Genetic Association of CANT1 Gene with Scoliosis: An Integrative Study Involving Methylation, Immune Factors, and Metabolites.

The CANT1 gene, encoding a nucleotidase linked to calcium signaling, is crucial for spinal development, with its deficiency causing skeletal developmental issues. However, the relationship between CANT1 and scoliosis remains unclear. This study aims to explore the role of CANT1 in scoliosis from a genetic perspective and its potential as a therapeutic target. This study employed a multi-method approach, including Mendelian Randomization (MR) analysis, colocalization analysis, mediation analysis, enrichment analysis, PPI network construction, and molecular docking. Using eQTL and pQTL databases, the Inverse Variance Weighted (IVW) method identified key genes associated with scoliosis. Colocalization analysis pinpointed genes with strong causal links to scoliosis. Mediation analysis assessed the impact of CANT1 methylation, immune cells, inflammatory factors, and plasma metabolites on scoliosis. Enrichment analysis identified biological pathways enriched in scoliosis-related genes. The PPI network was constructed using the STRING database, and CANT1 expression in bone marrow and skeletal muscle was analyzed via the Human Protein Atlas. Potential therapeutic compounds were identified through the DSigDB database and validated by molecular docking. We identified 94 key genes associated with scoliosis, primarily involved in purine ribonucleotide metabolism. Colocalization analysis provided strong evidence linking CANT1 to scoliosis. Further analysis revealed that methylation sites, immune cells, inflammatory factors, and plasma metabolites related to CANT1 may play roles in scoliosis pathogenesis.
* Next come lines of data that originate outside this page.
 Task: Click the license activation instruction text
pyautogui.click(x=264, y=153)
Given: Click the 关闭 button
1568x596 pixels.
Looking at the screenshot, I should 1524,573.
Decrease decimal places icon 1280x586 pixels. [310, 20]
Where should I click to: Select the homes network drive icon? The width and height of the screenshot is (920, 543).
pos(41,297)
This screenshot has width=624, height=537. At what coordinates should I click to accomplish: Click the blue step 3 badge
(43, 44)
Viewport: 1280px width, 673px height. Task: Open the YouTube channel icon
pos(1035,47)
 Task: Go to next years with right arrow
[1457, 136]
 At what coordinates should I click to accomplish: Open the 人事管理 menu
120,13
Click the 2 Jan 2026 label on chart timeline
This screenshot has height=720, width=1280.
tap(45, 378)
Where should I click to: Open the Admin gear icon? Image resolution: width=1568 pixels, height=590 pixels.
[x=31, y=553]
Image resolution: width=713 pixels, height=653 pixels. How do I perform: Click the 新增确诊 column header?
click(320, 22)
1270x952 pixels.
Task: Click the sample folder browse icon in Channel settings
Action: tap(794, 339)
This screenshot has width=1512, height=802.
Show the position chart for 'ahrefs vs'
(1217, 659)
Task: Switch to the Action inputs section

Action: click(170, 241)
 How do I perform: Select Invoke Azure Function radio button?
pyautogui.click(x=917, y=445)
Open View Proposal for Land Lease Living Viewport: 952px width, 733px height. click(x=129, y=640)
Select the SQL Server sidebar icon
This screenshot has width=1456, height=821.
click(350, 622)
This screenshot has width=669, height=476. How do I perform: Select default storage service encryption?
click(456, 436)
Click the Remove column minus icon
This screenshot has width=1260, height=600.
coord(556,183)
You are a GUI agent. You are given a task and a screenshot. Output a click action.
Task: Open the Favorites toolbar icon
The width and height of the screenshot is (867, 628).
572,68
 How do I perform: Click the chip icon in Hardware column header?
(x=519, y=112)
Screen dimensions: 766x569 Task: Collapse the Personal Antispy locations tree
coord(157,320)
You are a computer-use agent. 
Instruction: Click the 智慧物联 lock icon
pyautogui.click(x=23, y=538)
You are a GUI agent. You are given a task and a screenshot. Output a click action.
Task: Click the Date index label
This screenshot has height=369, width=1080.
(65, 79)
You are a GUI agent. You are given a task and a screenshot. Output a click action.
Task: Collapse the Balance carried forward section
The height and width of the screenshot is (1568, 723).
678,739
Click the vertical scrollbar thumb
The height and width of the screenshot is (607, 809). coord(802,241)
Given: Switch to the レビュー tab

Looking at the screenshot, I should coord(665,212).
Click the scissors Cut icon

The regulatory expression of CANT1 was examined using the STRING database and the Human Protein Atlas. Six candidate compounds with favorable binding affinity to CANT1 were identified through DSigDB and molecular docking. This study offers new insights into the pathogenesis of scoliosis and highlights CANT1 as a potential therapeutic target. CANT1 may influence scoliosis development through multiple pathways, including methylation, immune cells, inflammatory factors, and plasma metabolites. Further experimental validation is needed to confirm these findings and explore the therapeutic potential of the identified compounds.